Element lookup records

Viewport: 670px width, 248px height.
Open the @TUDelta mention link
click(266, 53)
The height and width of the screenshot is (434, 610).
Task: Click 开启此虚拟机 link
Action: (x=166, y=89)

_DESCRIPTION OF THE TASK_
Write out the listing again, switching "mention" to "profile" and leaving everything else unchanged.

_SOLUTION TO THIS PROBLEM_
Viewport: 670px width, 248px height.
Open the @TUDelta profile link
click(266, 53)
The height and width of the screenshot is (434, 610).
Task: Click 开启此虚拟机 link
Action: (x=166, y=89)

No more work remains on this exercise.